Tell us about what kind of person you were, and your first impressions of student life

I was very green. I’d grown up in London and had floated from school to LCP without much thought. From being one of the few people I knew that “did art” I suddenly was part of a whole group with that shared interest, many of whom who had uprooted their lives to move to London and LCP. It was very challenging but hugely exciting. Design was a much smaller, discrete world than it is now so it was like being inducted into a secret club. A club with subsidised beer.

Tell us about your style at the time

I was obsessed with very specific, bright shades of red and blue and started on Foundation wearing a lot of that. I’m not sure the word “style” quite covers that. But by the time I finished my degree I was back in black.

"Design was a much smaller, discrete world than it is now so it was like being inducted into a secret club. A club with subsidised beer."

Jeremy Leslie, magCulture

Did you make friends easily?

I was too shy to say easily, but there were plenty of friendly people (and subsidised pints) so despite myself I had friends.

Was university what you expected?

Not sure what I expected. It was eye-opening in all the right ways, a chance to spend time experimenting and making mistakes. We had a strong timetable and structure that I enjoyed resisting. Today’s courses seem too unstructured, leaving students to either float (boy, how I would have floated!) or spend too much time building their own structure. Art school should be about resisting structure not establishing it.

What was the highlight of your time there?

Being treated as an adult by two great tutors, John Taylor and Steve Dwoskin, who encouraged me to have the courage of my convictions and combine storytelling and typography via moving image. Thanks to them I cut across the grain of the course and found my own direction.
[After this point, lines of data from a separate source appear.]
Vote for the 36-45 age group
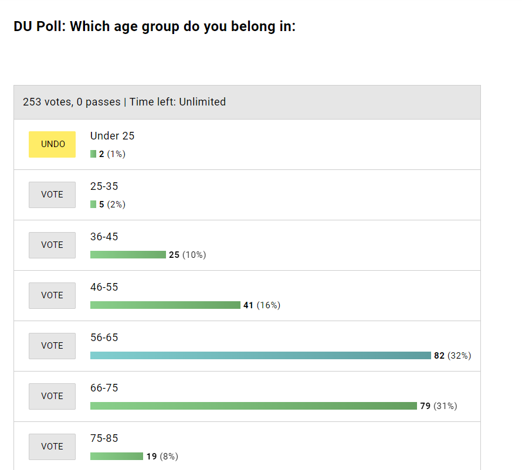Viewport: 522px width, 470px height. 52,245
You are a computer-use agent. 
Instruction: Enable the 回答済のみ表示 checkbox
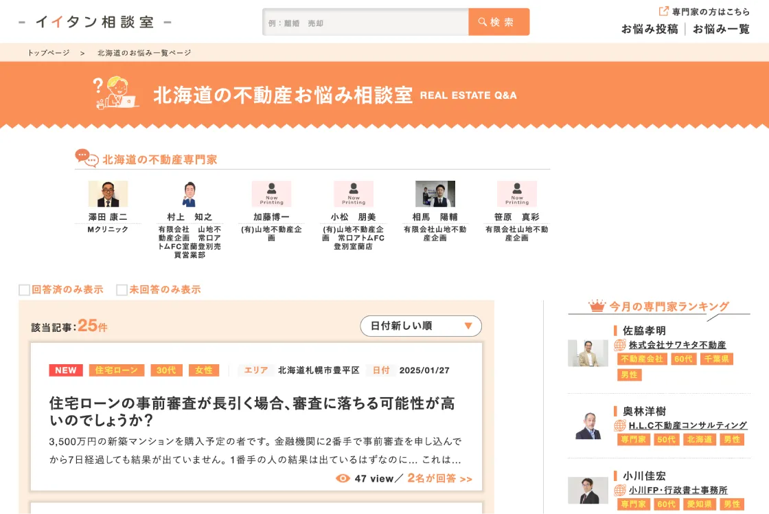[x=25, y=290]
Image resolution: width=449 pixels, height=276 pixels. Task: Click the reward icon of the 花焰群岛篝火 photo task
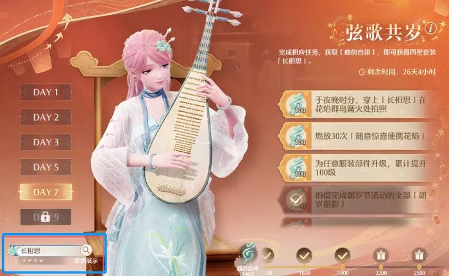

That and being student union events officer and booking The Monochrome Set to play. I now deny booking Gary Glitter one Christmas.

If you could do it all again, would you go to university?

I’d jump at the chance. On a fully subsidised student grant, right?

Back to School
Throughout the month of October we’ll be celebrating the well-known autumnal feeling of Back to School. The content this month will be focusing on fresh starts, education, learning tools and the state of art school in the world today – delivered to you via fantastic in-depth interviews, features and conversations with talented, relevant, creative people.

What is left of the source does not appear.